|WELCOME TO THE|
|Brief History of the African American Coal Mining Experience|
The historical record shows that the earliest coal mining in America of any commercial significance involved slaves working in the coal pits in the vicinity of Richmond, Virginia in the mid 1700s. The Black Heath Company, Chesterfield Coal and Iron Mining Company, Midlothian Mining Company and others employed hundred of slaves and free blacks. These men were employed in a variety of different occupations in and out of the mines, from basic laborers to blacksmiths. The work force at many mines was oftentimes supplemented by slaves hired by contract from slave owners in the vicinity. In other states, particularly Pennsylvania and Alabama, there were substantial efforts to mine and create a demand for coal, using varied levels of black labor. These endeavors met with mixed success. As early as 1860, at least a dozen free black miners can be found working in Allegheny county, outside of Pittsburgh, Pennsylvania. This constitutes some of the earliest documentation of black coal miners working in the northern coal fields, known as the Central Competitive Field.

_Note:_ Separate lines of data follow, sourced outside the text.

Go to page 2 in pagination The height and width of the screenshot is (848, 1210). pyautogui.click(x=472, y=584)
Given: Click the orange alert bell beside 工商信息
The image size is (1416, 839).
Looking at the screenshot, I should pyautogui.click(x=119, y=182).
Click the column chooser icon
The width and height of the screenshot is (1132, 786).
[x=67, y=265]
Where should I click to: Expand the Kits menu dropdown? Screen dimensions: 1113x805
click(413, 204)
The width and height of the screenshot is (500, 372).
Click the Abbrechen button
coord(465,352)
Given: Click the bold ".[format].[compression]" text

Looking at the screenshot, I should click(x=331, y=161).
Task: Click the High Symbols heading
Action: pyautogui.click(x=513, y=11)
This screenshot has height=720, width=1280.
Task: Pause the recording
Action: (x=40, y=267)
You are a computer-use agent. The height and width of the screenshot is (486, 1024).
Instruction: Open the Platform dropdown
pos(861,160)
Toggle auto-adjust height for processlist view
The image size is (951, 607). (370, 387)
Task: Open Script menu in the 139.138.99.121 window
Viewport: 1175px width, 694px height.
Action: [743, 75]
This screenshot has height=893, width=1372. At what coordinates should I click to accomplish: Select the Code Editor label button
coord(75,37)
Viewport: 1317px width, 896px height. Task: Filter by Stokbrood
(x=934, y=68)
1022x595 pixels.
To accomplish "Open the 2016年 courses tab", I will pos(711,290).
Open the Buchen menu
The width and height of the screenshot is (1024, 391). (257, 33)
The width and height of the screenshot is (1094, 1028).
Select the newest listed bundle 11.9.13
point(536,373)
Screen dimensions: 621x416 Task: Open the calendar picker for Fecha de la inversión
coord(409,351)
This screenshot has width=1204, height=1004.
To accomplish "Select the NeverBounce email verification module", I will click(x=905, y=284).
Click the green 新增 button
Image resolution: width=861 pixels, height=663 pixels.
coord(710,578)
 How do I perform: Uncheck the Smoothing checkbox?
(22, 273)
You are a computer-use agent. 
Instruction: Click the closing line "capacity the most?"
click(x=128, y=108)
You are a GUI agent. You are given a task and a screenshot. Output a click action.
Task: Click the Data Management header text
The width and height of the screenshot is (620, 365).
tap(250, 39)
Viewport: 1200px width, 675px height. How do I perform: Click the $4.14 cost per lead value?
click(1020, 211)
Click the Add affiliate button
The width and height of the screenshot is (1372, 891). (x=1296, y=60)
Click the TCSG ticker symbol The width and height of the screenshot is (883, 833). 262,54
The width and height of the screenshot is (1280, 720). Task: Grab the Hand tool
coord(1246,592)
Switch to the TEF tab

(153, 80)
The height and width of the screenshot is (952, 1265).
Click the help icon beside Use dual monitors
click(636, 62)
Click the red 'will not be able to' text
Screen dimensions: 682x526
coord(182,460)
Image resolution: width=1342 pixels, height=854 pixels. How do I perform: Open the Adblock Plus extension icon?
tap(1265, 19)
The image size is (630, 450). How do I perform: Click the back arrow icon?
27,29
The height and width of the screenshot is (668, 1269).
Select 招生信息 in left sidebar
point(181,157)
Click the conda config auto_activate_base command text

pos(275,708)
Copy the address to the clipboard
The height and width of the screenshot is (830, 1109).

The growth of the industry was rapid in the 19th century spurred by the Industrial Revolution and the emergence of the railroads. On the eve of the Civil War, coal mining operations were present in over twenty states and U.S. production stood at more than 20 million tons. The demand for coal continued to increase throughout the decade as railroad trackage soared and the "black diamonds" became the fuel of choice for individuals heating their homes. During Reconstruction, the coal and railroad industries became two of the primary employment opportunities for the newly emancipated black laborer as many of the more adventurous former slaves left the South. Many found work with a large rising number of newly formed mining companies, financed by Eastern capital, which had moved in to establish their dominance in the rich coal beds of the Midwest and West. The owners ran headlong into the initial attempts of their predominately white miners to unionize. One of the strategies employed to combat unionization was the use of black strikebreakers. Mine owners utilized labor agents in the urban areas across the country, and sent labor recruiters into the South to entice dissenfranchised blacks. These southern recruits consisted not only of experienced miners, but many agricultural laborers who were suffering under the sharecropping system. During this time period a new form of subjagation was emerging in the Deep South in the form of convict labor. Throughout Alabama and parts of Tennessee and Georgia, a concerted effort was made to arrest blacks, issue excessive sentences, and then lease them to coal mining companies.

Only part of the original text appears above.